··· Exercise data ···
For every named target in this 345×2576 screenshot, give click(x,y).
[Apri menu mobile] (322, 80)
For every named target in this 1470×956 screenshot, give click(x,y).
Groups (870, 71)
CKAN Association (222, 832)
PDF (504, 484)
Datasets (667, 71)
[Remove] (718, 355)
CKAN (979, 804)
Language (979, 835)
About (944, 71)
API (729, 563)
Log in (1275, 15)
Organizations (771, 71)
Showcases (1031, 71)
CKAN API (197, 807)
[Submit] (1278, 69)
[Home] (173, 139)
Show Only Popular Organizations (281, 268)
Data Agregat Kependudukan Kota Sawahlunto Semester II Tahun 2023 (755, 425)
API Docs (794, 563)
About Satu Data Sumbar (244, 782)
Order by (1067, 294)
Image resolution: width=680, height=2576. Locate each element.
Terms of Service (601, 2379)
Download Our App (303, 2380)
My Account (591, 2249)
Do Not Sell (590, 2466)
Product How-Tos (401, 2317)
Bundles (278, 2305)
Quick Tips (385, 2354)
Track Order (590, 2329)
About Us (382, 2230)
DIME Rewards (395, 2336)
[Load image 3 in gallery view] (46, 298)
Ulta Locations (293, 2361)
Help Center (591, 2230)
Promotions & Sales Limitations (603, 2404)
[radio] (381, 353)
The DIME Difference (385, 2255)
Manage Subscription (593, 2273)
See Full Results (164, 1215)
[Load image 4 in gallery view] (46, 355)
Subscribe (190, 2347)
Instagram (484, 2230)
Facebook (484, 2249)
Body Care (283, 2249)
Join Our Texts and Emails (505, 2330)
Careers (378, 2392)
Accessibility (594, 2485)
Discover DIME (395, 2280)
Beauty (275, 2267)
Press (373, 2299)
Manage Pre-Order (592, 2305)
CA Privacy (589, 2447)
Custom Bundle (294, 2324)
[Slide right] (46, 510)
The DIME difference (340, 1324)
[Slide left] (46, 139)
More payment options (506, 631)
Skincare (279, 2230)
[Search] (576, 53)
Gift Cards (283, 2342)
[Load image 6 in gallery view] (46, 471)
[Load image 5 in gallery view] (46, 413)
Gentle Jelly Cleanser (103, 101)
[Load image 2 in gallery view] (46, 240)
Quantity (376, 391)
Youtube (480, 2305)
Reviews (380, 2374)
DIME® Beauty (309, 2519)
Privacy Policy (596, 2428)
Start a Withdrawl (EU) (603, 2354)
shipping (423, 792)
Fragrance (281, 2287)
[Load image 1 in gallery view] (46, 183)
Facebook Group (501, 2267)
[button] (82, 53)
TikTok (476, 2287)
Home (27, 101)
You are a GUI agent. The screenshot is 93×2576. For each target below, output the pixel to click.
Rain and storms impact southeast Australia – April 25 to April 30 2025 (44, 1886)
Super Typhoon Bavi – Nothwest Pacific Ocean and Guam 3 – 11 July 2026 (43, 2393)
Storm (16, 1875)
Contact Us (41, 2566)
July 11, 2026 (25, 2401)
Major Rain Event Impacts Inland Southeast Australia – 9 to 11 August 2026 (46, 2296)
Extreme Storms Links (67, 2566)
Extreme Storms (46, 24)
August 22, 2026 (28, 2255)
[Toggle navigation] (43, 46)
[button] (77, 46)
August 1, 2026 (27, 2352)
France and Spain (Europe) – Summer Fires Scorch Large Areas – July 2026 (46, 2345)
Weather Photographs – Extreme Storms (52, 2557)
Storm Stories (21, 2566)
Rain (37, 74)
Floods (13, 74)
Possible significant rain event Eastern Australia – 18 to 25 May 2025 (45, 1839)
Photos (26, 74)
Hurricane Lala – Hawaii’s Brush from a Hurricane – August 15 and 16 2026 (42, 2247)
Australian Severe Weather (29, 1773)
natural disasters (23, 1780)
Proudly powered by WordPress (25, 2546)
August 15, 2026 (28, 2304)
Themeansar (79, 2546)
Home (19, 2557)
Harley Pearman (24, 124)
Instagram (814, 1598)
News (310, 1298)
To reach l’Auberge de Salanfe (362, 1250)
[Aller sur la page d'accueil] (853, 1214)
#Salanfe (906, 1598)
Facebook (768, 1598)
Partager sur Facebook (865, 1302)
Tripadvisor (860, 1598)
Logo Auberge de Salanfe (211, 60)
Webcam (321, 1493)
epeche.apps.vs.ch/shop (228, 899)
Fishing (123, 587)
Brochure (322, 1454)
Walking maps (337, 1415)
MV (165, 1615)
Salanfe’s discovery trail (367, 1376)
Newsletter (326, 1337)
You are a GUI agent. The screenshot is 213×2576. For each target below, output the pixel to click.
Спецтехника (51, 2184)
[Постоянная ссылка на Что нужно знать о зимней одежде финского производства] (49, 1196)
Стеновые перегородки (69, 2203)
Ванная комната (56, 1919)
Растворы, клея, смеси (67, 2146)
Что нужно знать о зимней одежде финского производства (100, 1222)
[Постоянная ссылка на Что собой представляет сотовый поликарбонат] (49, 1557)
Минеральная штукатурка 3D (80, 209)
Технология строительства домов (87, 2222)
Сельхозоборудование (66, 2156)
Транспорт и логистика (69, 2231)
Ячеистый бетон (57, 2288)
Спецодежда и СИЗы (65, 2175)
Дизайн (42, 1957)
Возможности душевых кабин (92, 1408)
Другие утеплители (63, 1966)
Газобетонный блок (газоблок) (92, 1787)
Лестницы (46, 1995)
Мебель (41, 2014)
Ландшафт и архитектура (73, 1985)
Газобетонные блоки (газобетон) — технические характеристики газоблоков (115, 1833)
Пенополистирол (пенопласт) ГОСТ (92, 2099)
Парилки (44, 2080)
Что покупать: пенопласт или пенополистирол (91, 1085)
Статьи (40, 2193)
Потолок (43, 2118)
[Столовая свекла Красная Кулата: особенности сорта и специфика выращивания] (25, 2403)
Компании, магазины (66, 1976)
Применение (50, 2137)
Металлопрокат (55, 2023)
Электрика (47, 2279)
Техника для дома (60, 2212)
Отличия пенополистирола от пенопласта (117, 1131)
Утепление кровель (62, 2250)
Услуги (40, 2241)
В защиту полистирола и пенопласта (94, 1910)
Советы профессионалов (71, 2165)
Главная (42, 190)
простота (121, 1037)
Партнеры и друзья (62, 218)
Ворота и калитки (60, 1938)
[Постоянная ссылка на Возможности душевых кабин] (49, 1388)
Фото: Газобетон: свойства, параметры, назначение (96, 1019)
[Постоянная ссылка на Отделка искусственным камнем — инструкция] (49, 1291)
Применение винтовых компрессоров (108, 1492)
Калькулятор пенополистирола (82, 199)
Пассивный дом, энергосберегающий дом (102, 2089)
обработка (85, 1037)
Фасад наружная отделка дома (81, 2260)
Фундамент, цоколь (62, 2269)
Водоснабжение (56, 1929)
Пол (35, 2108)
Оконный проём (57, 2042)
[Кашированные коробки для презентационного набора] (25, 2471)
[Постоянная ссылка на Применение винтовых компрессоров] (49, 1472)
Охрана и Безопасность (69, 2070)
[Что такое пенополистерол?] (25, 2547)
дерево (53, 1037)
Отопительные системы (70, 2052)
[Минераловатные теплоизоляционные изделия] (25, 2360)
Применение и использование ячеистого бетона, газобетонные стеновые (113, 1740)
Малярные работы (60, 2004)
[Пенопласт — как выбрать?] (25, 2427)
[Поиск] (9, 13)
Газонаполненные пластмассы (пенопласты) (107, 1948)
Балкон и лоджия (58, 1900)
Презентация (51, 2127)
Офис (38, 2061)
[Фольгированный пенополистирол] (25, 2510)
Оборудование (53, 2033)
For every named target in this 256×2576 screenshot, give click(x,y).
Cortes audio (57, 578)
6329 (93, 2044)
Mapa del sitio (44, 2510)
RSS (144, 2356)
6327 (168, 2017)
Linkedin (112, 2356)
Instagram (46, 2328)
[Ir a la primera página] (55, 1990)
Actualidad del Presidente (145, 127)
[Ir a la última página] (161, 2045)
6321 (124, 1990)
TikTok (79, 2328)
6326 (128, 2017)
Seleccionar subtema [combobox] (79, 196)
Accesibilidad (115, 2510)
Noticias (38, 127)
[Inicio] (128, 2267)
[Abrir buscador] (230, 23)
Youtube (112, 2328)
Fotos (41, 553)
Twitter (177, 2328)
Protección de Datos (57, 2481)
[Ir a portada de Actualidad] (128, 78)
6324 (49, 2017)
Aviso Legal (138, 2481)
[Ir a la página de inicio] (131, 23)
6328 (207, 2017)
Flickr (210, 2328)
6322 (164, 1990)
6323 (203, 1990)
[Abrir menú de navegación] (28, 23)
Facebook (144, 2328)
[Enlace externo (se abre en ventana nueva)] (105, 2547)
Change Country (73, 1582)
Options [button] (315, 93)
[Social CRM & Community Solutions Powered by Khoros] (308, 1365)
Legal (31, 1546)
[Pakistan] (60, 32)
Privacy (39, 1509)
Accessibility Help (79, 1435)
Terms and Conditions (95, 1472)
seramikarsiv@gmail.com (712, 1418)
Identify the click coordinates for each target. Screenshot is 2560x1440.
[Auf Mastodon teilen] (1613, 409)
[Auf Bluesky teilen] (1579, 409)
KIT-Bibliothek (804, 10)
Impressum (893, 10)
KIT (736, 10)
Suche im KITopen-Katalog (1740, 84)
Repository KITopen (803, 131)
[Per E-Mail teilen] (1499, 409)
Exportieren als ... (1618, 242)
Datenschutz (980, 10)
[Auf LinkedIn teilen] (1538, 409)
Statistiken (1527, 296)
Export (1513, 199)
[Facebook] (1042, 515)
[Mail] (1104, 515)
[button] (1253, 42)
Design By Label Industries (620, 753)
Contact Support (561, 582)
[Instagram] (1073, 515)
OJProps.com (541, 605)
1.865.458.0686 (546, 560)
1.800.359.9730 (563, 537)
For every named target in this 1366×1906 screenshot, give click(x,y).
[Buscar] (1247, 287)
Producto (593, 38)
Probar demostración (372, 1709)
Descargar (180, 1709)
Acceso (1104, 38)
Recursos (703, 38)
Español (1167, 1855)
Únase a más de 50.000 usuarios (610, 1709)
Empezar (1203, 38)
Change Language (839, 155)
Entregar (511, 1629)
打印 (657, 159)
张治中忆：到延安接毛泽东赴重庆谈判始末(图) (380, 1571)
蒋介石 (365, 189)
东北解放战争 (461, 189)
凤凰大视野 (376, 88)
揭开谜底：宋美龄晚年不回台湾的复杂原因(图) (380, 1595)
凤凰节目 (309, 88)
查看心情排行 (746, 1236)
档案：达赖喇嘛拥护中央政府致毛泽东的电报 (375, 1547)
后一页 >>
···
(The problem): Look above for the line with "[Поиск] (9, 13)"; retype exactly that line, every line after it up to the line with "OJProps.com (541, 605)", and that line too, nothing else.

(Task answer):
[Поиск] (9, 13)
Газонаполненные пластмассы (пенопласты) (107, 1948)
Балкон и лоджия (58, 1900)
Презентация (51, 2127)
Офис (38, 2061)
[Фольгированный пенополистирол] (25, 2510)
Оборудование (53, 2033)
For every named target in this 256×2576 screenshot, give click(x,y).
Cortes audio (57, 578)
6329 (93, 2044)
Mapa del sitio (44, 2510)
RSS (144, 2356)
6327 (168, 2017)
Linkedin (112, 2356)
Instagram (46, 2328)
[Ir a la primera página] (55, 1990)
Actualidad del Presidente (145, 127)
[Ir a la última página] (161, 2045)
6321 (124, 1990)
TikTok (79, 2328)
6326 (128, 2017)
Seleccionar subtema [combobox] (79, 196)
Accesibilidad (115, 2510)
Noticias (38, 127)
[Inicio] (128, 2267)
[Abrir buscador] (230, 23)
Youtube (112, 2328)
Fotos (41, 553)
Twitter (177, 2328)
Protección de Datos (57, 2481)
[Ir a portada de Actualidad] (128, 78)
6324 (49, 2017)
Aviso Legal (138, 2481)
[Ir a la página de inicio] (131, 23)
6328 (207, 2017)
Flickr (210, 2328)
6322 (164, 1990)
6323 (203, 1990)
[Abrir menú de navegación] (28, 23)
Facebook (144, 2328)
[Enlace externo (se abre en ventana nueva)] (105, 2547)
Change Country (73, 1582)
Options [button] (315, 93)
[Social CRM & Community Solutions Powered by Khoros] (308, 1365)
Legal (31, 1546)
[Pakistan] (60, 32)
Privacy (39, 1509)
Accessibility Help (79, 1435)
Terms and Conditions (95, 1472)
seramikarsiv@gmail.com (712, 1418)
Identify the click coordinates for each target. Screenshot is 2560x1440.
[Auf Mastodon teilen] (1613, 409)
[Auf Bluesky teilen] (1579, 409)
KIT-Bibliothek (804, 10)
Impressum (893, 10)
KIT (736, 10)
Suche im KITopen-Katalog (1740, 84)
Repository KITopen (803, 131)
[Per E-Mail teilen] (1499, 409)
Exportieren als ... (1618, 242)
Datenschutz (980, 10)
[Auf LinkedIn teilen] (1538, 409)
Statistiken (1527, 296)
Export (1513, 199)
[Facebook] (1042, 515)
[Mail] (1104, 515)
[button] (1253, 42)
Design By Label Industries (620, 753)
Contact Support (561, 582)
[Instagram] (1073, 515)
OJProps.com (541, 605)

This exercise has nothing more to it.